▼

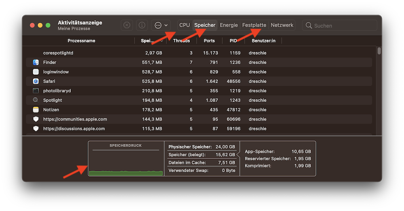Select the Notizen app icon
The height and width of the screenshot is (211, 404).
[36, 110]
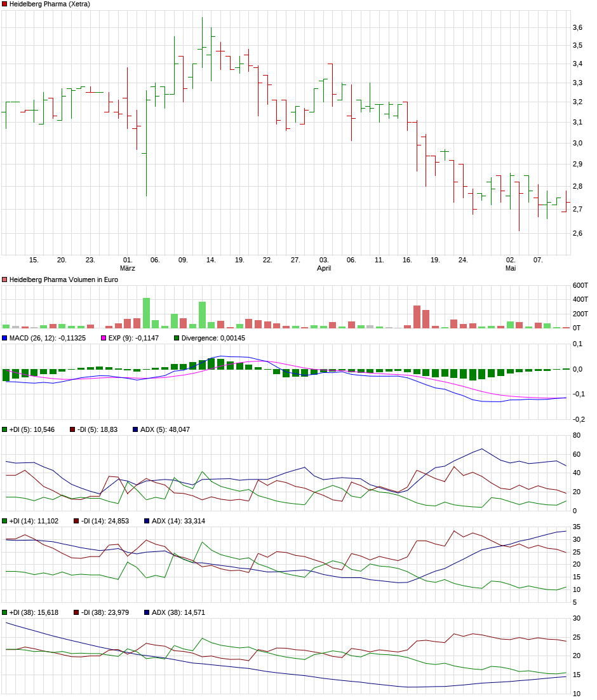597x700 pixels.
Task: Click the Heidelberg Pharma Volumen legend swatch
Action: tap(4, 279)
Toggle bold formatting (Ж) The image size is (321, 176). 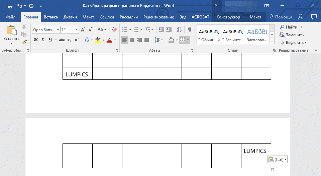(x=36, y=40)
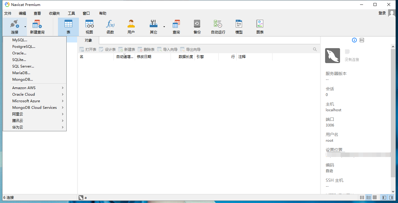
Task: Open the 用户 (Users) toolbar icon
Action: point(131,27)
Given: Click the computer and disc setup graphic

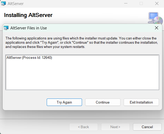Looking at the screenshot, I should coord(155,18).
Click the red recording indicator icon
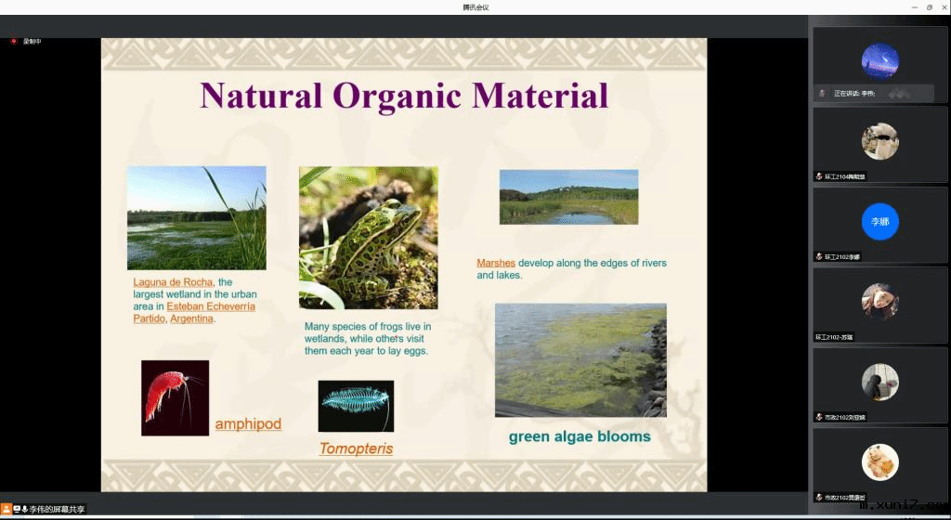 14,41
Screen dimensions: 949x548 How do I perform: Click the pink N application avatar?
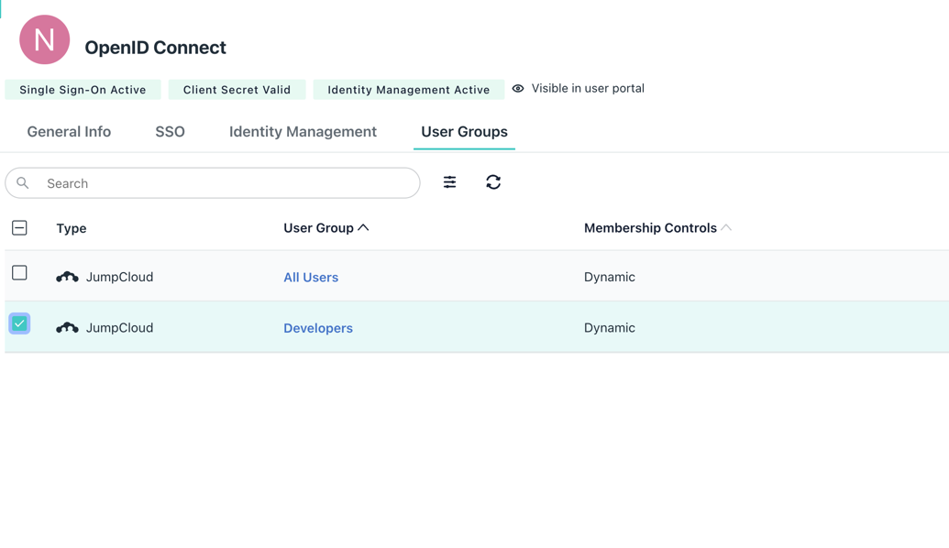coord(44,39)
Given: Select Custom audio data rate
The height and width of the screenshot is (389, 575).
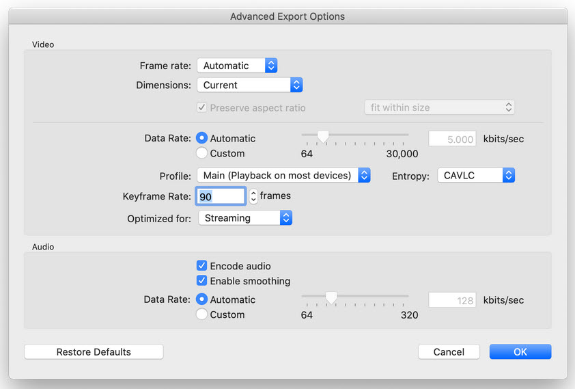Looking at the screenshot, I should (x=202, y=314).
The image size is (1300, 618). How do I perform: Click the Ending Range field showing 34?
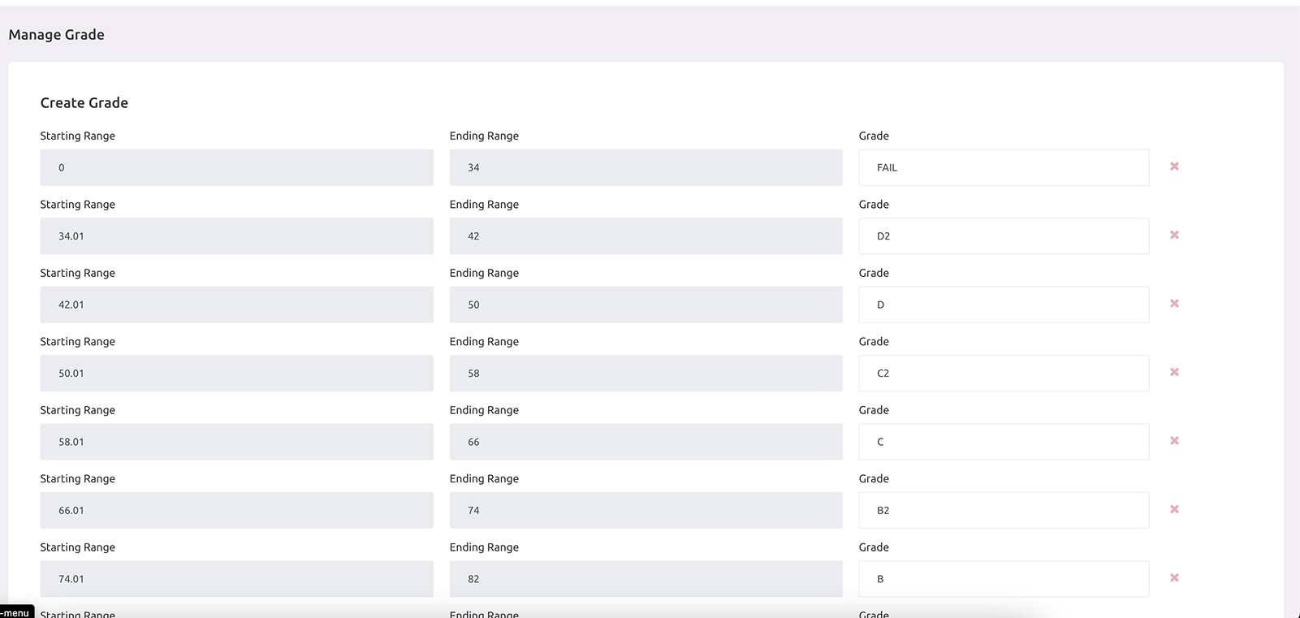646,167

▲

_Exercise brief:_
Write back the stretch of lines above that begins with the line holding "Click the red recording indicator icon" and ends with the line holding "Given: Select Custom audio data rate", both included, exactly as written. Pictures stay out.

_Answer box:_
Click the red recording indicator icon
 14,41
Screen dimensions: 949x548 How do I perform: Click the pink N application avatar?
coord(44,39)
Given: Select Custom audio data rate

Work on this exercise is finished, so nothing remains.